Deux photons valent-ils mieux qu'un ?
Pour voir si l'absorption à deux photons pouvait effectivement induire une réticulation, les chercheurs ont utilisé une configuration de microscopie à deux photons maison qui délivre une lumière laser femtoseconde Ti: saphir délivrée à travers l'objectif. Ils ont placé un échantillon de cornée sous l'objectif, appliqué un colorant photosensible sur le tissu, puis allumé la lumière laser et l'ont focalisée sur une couche spécifique.

Après quelques essais et erreurs, ils ont découvert que l'exposition du tissu à une lumière laser de 200 milliwatts pendant dix minutes induisait une réticulation du collagène sans endommager les tissus. En balayant le laser à travers une zone de tissu, les chercheurs ont découvert qu'ils pouvaient induire une réticulation dans une zone 3D spécifique.

"Si vous pouvez réticuler une partie spécifique de la cornée, il pourrait être possible d'optimiser le résultat visuel", a déclaré Yun. "Avec l'absorption à deux photons, nous pouvons choisir et limiter de manière sélective la profondeur de la réticulation pour éviter d'endommager les cellules des couches supérieure et inférieure de la cornée."

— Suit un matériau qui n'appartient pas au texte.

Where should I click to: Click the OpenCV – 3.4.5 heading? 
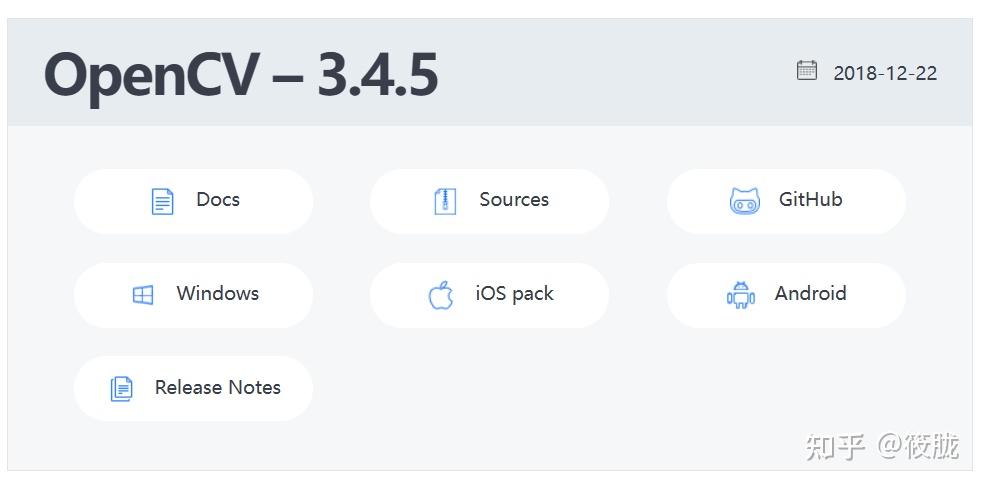[x=241, y=76]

L'un des défis, cependant, est de vérifier que la réticulation a bien eu lieu. La réticulation du collagène induite par l'absorption à deux photons n'est pas facilement visualisée avec les méthodes d'imagerie standard. Ainsi, les chercheurs se sont tournés vers une technique spécialisée appelée microscopie Brillouin, que le laboratoire de Yun a précédemment développée et a progressivement améliorée. La microscopie Brillouin offre un moyen sans contact de mesurer les propriétés biomécaniques des tissus en 3D avec une résolution spatiale élevée.

"Nous avons utilisé la microscopie Brillouin pour valider que nous pouvons induire une réticulation dans les tissus et avons montré que la quantité de réticulation produite avec l'adsorption à deux photons est presque la même que celle qui peut être induite avec l'approche à photon unique utilisée aujourd'hui", a déclaré Yun.

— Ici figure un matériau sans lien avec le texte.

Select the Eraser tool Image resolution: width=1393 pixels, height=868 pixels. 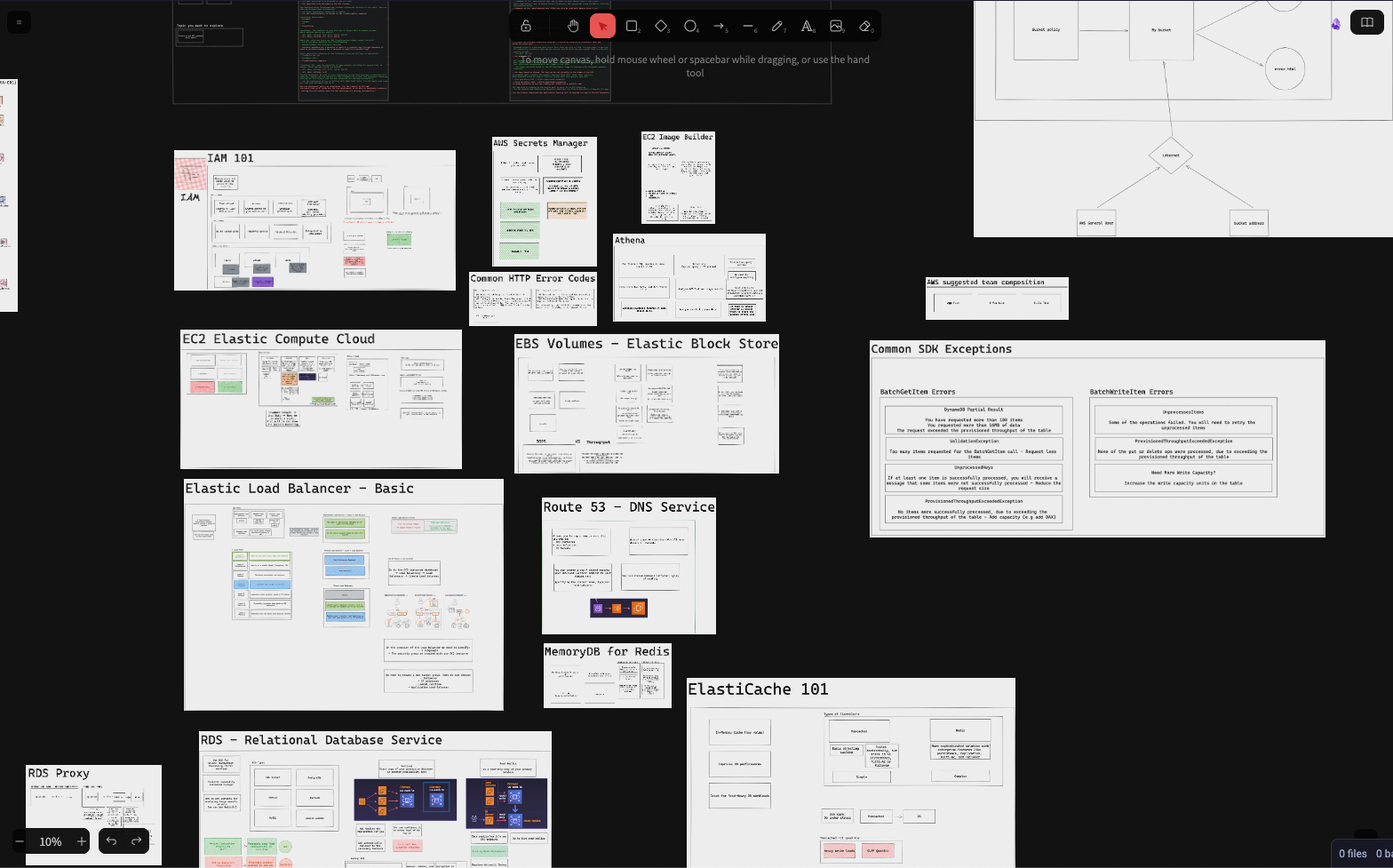865,26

Parce que l'approche à deux photons induit une réticulation point par point, c'est un processus long à réaliser, ce qui la rend plus utile pour la réticulation d'une petite région ou d'une fine tranche de tissu.

Bien que d'autres études soient nécessaires pour comprendre comment divers modèles de réticulation affectent la forme et la vision de la cornée, les chercheurs espèrent que la nouvelle technique pourrait permettre la réticulation dans un modèle 3D spécifique au renflement cornéen d'un patient afin de maximiser les avantages du traitement.

La réticulation à deux photons pourrait également être utile pour les applications d'ingénierie tissulaire, où elle pourrait être utilisée pour moduler sélectivement la rigidité des cultures cellulaires 3D afin qu'elle corresponde plus étroitement à celle des tissus du corps, par exemple.

Article : SJJ Kwok, IA Kuznetsov, M. Kim, M. Choi, G. Scarcelli, SH Yun, « Réticulation sélective du collagène à deux photons in situ mesurée par microscopie Brillouin », Optica, 3, 5, 469 (2016).